It is my understanding that the Type 4 Chemotype cultivars have both THCa and CBDa synthase “turned off” enabling the plants to bioaccumulate CBGa the precursor to all cannabinoids. Luckily we have a resident expert on the subject @seth that can chime in and correct anything I may have wrong 
Credit : Oregon CBD Farmers Resources I Oregon CBD I The Trusted Source for Feminized Hemp Seed
The Detailed Answer
Figure 1. Whole Sequence Cannabis Genome Browser
When THC production genes are turned “on” and CBD is turned “off,” plants are THC dominant, psychoactive, and are considered type I (recreational and medical). When both CBD and THC genes are turned “on,” plants are moderately psychoactive (as CBD lessens the psychoactivity of THC) and are considered type II (medical). When CBD production genes are turned “on” and THC is “off,” plants are considered type III (industrial hemp). When both THC and CBD production genes are “off,” plants only bioaccumulate CBG and are considered type IV (also industrial hemp). When upstream cannabinoid production precursor genes are turned off, no cannabinoids are produced (only terpenes), and the resulting plants are considered type V (“cannabinoid free,” also industrial hemp).
Figure 2. Cannabis Chemotype Typology
Even with the THC genes “off,” type III and IV plants still produce a small amount of THC; the reason for this was unknown until we discovered the answer in early 2019. After tens of thousands of chemical and genetic tests (including whole genome sequencing of hundreds of plants), we now know that THC accumulation in type III and type IV varieties is due to CBCA genes, located on chromosome nine (remember: CBD and THC genes are located on chromosome six).
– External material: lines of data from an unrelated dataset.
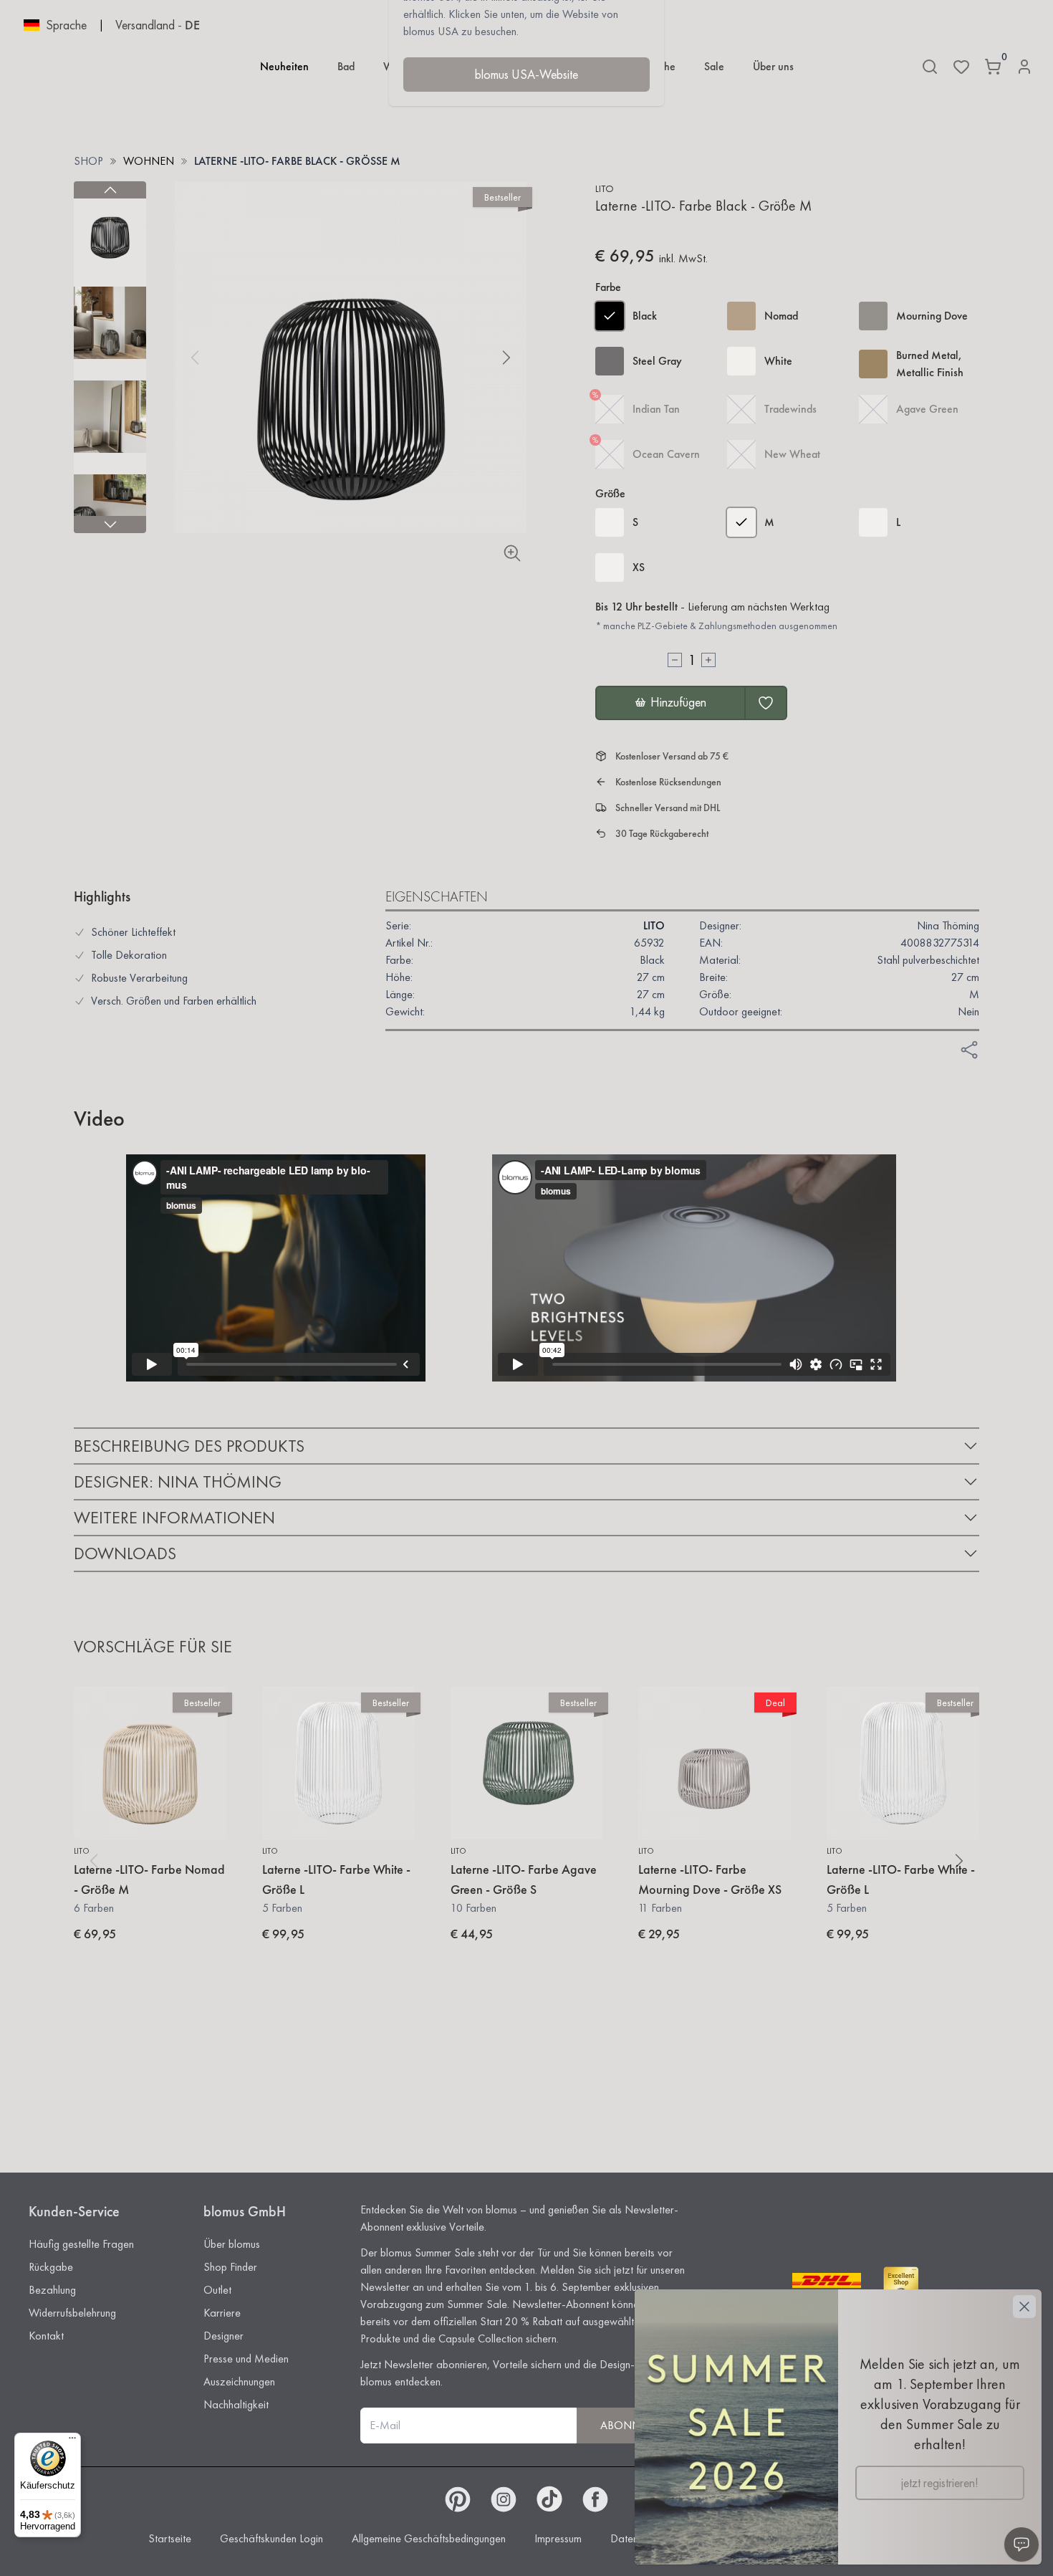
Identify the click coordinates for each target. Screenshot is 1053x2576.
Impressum (558, 2538)
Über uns (773, 66)
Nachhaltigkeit (236, 2404)
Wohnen (148, 160)
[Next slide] (110, 524)
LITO (604, 188)
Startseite (169, 2538)
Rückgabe (51, 2266)
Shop (88, 160)
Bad (346, 66)
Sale (714, 66)
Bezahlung (52, 2289)
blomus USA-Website (526, 74)
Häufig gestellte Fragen (81, 2243)
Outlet (217, 2289)
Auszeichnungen (239, 2381)
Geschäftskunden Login (271, 2538)
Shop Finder (230, 2266)
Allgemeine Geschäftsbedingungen (429, 2538)
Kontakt (46, 2335)
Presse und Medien (246, 2358)
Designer (223, 2335)
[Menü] (72, 2441)
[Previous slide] (110, 189)
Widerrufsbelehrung (72, 2312)
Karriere (222, 2312)
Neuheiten (284, 66)
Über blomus (231, 2243)
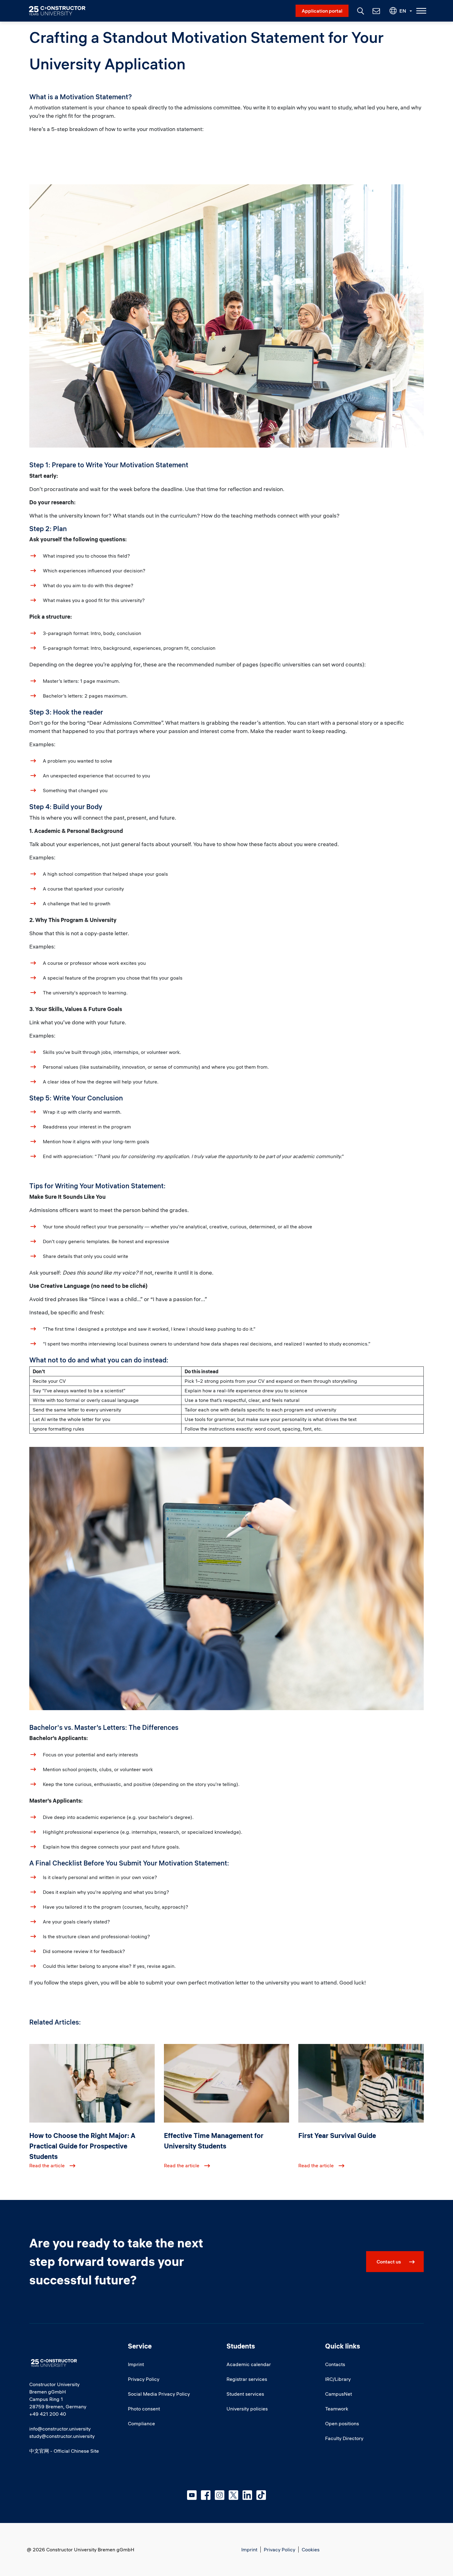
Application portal (322, 11)
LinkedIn (247, 2495)
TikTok (261, 2495)
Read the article (47, 2165)
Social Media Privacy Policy (159, 2394)
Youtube (191, 2495)
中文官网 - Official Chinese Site (64, 2451)
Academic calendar (248, 2364)
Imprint (136, 2364)
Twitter (233, 2495)
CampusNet (338, 2394)
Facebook (205, 2495)
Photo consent (144, 2409)
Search (360, 10)
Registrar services (246, 2379)
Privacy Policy (143, 2379)
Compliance (141, 2423)
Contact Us (376, 11)
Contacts (335, 2364)
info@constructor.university (60, 2429)
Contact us (389, 2262)
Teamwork (336, 2409)
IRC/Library (338, 2379)
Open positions (342, 2423)
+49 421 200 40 (47, 2414)
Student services (245, 2394)
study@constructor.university (62, 2436)
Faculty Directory (344, 2438)
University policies (247, 2409)
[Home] (61, 11)
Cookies (311, 2549)
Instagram (219, 2495)
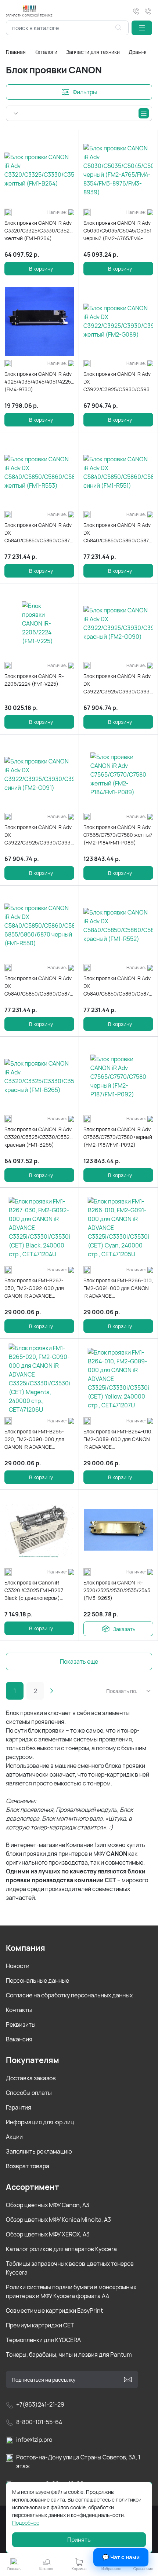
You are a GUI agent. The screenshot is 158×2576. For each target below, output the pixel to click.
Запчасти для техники (93, 51)
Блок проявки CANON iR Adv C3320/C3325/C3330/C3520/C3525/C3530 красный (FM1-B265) (39, 1137)
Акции (14, 2137)
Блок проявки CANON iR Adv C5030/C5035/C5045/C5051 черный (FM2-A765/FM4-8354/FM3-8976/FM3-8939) (117, 230)
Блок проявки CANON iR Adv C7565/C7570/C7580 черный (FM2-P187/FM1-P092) (117, 1137)
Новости (17, 1966)
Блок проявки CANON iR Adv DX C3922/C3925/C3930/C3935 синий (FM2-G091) (38, 835)
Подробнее (25, 2522)
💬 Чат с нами (121, 2557)
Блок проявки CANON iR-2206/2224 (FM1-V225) (34, 680)
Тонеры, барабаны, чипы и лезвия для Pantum (69, 2354)
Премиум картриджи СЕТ (40, 2325)
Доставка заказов (31, 2078)
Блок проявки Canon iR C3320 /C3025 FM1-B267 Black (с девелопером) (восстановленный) (33, 1590)
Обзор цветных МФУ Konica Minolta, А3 (58, 2220)
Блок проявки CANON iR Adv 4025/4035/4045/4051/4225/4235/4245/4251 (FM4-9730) (39, 381)
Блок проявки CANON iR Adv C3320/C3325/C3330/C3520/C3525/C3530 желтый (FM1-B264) (39, 230)
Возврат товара (27, 2166)
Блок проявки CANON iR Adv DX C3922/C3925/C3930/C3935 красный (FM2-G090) (117, 684)
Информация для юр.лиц (40, 2122)
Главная (16, 51)
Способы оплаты (29, 2093)
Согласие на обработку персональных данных (69, 1995)
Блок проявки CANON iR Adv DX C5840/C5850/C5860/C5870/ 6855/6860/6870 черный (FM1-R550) (39, 986)
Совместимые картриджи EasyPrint (54, 2310)
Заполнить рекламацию (39, 2151)
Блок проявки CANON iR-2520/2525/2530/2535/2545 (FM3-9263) (116, 1590)
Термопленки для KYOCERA (43, 2340)
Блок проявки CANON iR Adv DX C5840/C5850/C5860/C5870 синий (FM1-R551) (117, 532)
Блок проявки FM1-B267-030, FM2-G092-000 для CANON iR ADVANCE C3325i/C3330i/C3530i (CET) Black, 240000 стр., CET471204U (38, 1288)
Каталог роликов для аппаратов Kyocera (61, 2249)
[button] (142, 28)
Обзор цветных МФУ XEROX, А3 (48, 2234)
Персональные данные (37, 1980)
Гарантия (18, 2107)
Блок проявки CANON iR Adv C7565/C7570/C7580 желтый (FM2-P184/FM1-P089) (117, 835)
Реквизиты (21, 2024)
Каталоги (46, 51)
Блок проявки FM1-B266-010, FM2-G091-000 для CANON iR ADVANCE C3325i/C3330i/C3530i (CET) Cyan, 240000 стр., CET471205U (118, 1288)
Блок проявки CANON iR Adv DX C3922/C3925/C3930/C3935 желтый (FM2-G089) (117, 381)
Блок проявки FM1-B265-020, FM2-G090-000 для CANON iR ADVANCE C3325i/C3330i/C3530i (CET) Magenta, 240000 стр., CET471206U (38, 1439)
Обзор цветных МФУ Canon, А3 (47, 2205)
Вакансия (19, 2039)
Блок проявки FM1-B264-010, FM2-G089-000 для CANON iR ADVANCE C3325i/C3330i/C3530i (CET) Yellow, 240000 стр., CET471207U (118, 1439)
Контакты (19, 2010)
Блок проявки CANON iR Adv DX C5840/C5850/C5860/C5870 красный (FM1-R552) (117, 986)
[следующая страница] (51, 1690)
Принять (79, 2540)
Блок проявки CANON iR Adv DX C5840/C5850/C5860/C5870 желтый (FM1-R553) (38, 532)
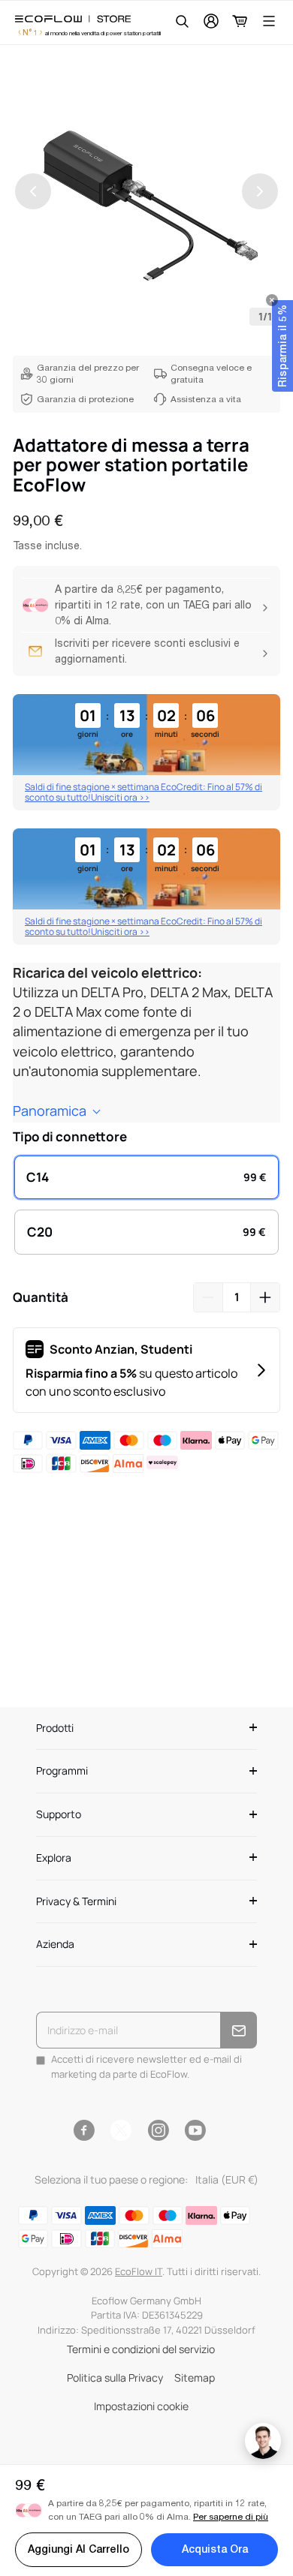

Figure 3. Cannabis Chromosomes
The CBCA synthase primarily produces trace amounts of CBCa, but, because of its 99% DNA sequence identity to the THCA synthase, it also produces similarly low levels of THCa. The latest research on these genes indicates that small variations in CBCA alleles (specifically, single nucleotide polymorphisms or SNPs) affect their conversion efficiency of the cannabinoid precursor CBGa to either CBCa or THCa. Additionally, the total copy number of CBCA gene loci play a critical role in determining final THC concentrations as well; after sequencing hundreds of type III plants, we have found that all have between 6-8 copies of the active allele and this number is directly related to ratio inheritance (and therefore total THC potential). This is not unique to our plant collection; rather, it is the case for all commercially available type III varieties. The ramifications of this finding should become the death-knell of the scientifically invalid 0.3% THC limit.
In our high cannabinoid hemp research programs, we have encountered plants that range from .05%-1% THC by dry weight on trimmed flowers. This means the federal limit of 0.3% is socially constructed rather than scientifically accurate (unless only leaves are tested!), but we must currently abide by this mandate, which makes sampling protocols and test-timing critical. High cannabinoid hemp farming is still possible (as evidenced by the explosion of this industry), but seed selection is also paramount for success. Farmers must consider a seed variety’s CBD:THC and/or CBG:THC ratio, total cannabinoid content, and appropriate sample timing in their state to achieve good results, as all three of these variables play critical roles in successfully growing a full-term crop of legal, industrial hemp.